WHAT IS BEING ASKED: Every line from the one with "You are a GUI" through the end of the entries below must be retyped exactly, and only those lines. The pictures are not part of the copy.

EXTRACTED DATA:
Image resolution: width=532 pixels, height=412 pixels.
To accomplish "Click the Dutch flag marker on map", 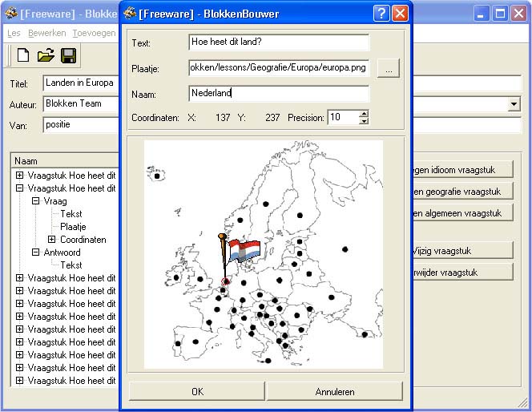I will pyautogui.click(x=243, y=251).
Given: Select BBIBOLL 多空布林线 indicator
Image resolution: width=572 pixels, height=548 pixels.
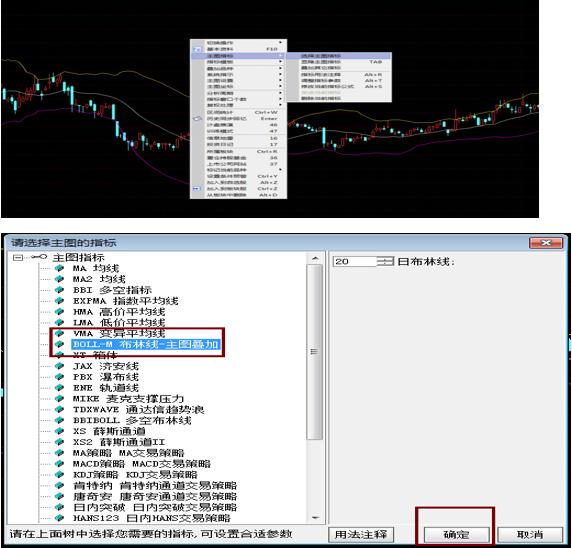Looking at the screenshot, I should point(132,420).
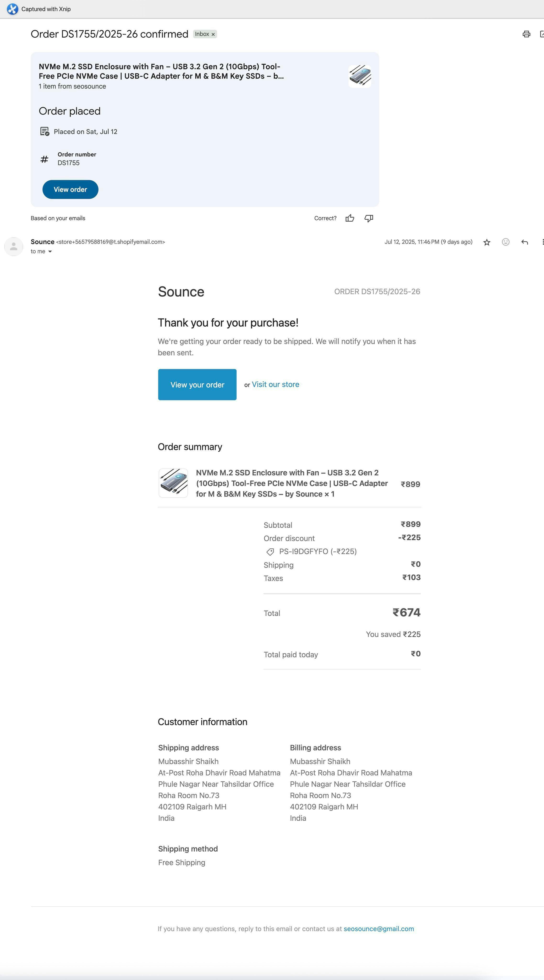Click the discount code tag icon
This screenshot has height=980, width=544.
point(270,552)
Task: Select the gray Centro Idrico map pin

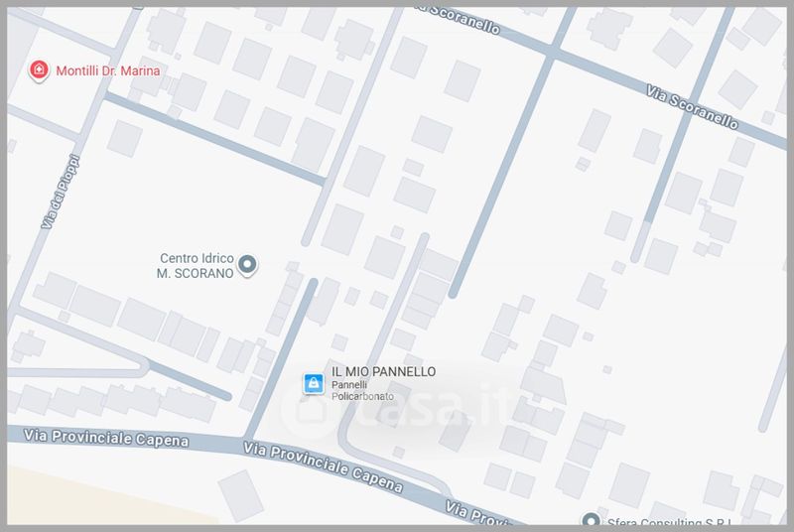Action: (247, 265)

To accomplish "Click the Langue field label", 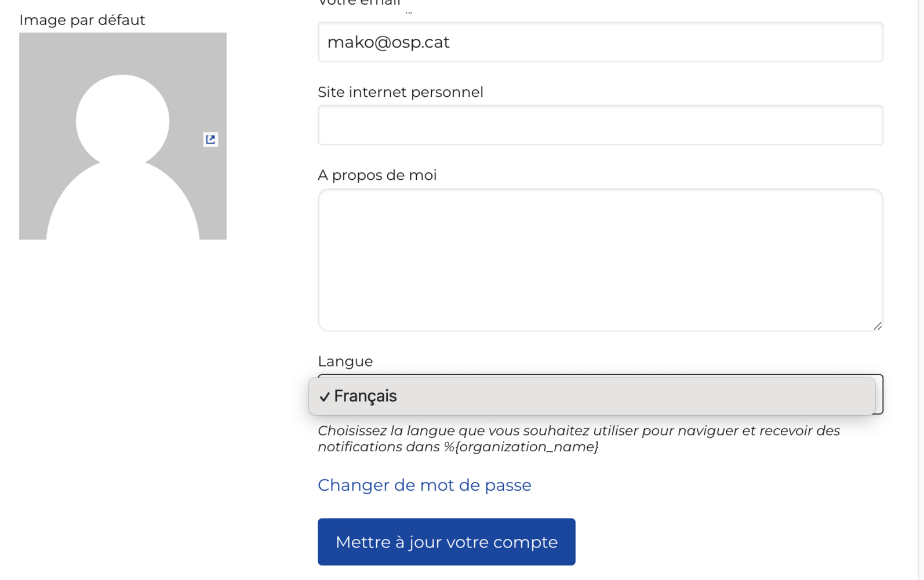I will pyautogui.click(x=345, y=361).
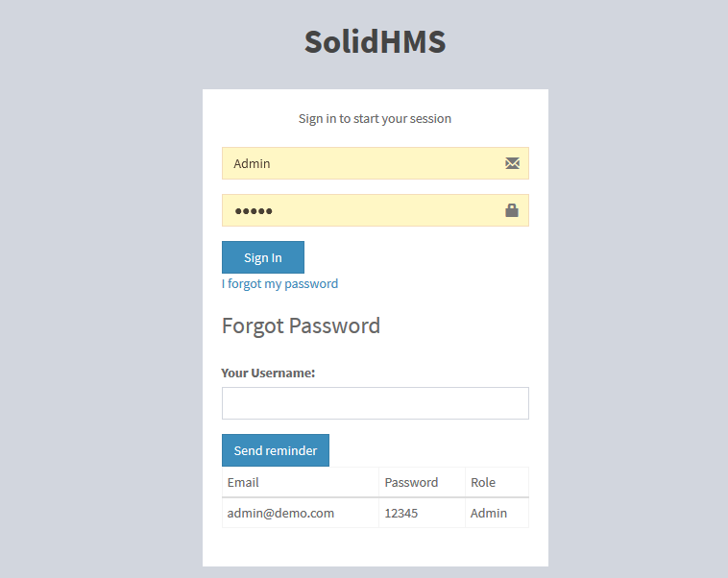Click the Forgot Password heading
The width and height of the screenshot is (728, 578).
301,325
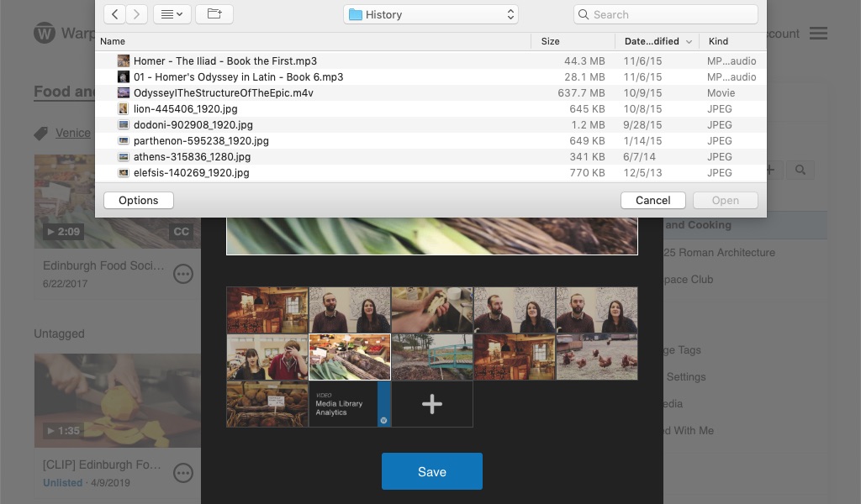The width and height of the screenshot is (861, 504).
Task: Open the list view options dropdown
Action: pyautogui.click(x=171, y=14)
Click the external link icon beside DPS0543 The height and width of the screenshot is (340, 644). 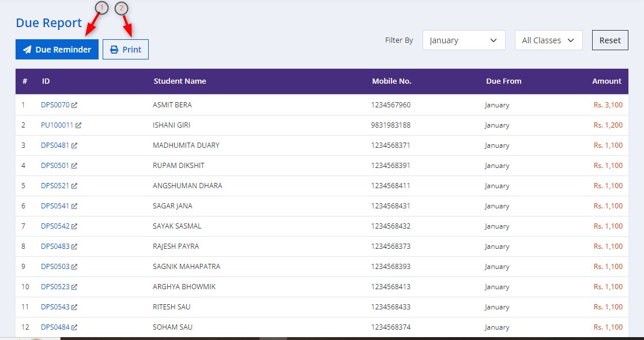click(x=74, y=307)
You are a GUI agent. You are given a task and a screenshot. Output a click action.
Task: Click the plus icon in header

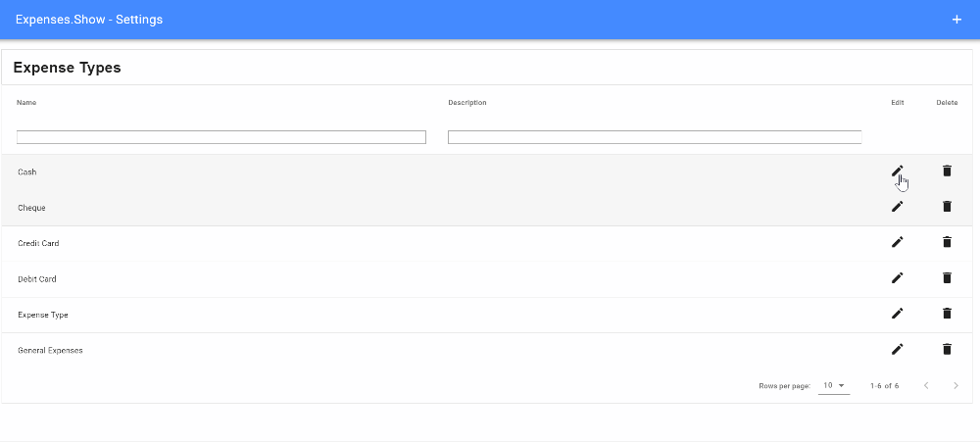click(956, 20)
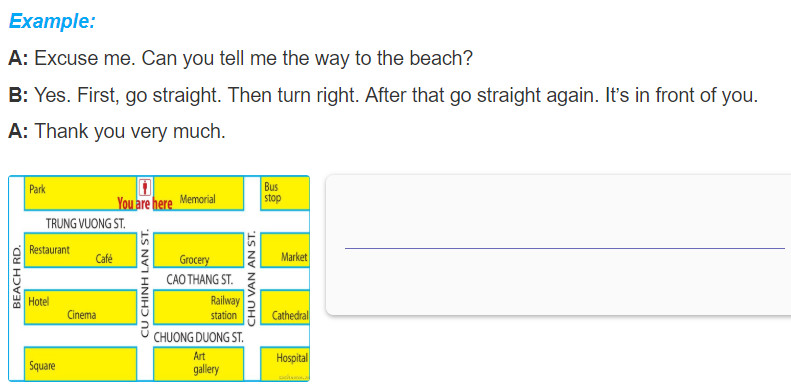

YOUR SOLUTION:
You are a GUI agent. You are given a task and a screenshot. Output a click action.
Task: Click the plus icon in header

click(956, 20)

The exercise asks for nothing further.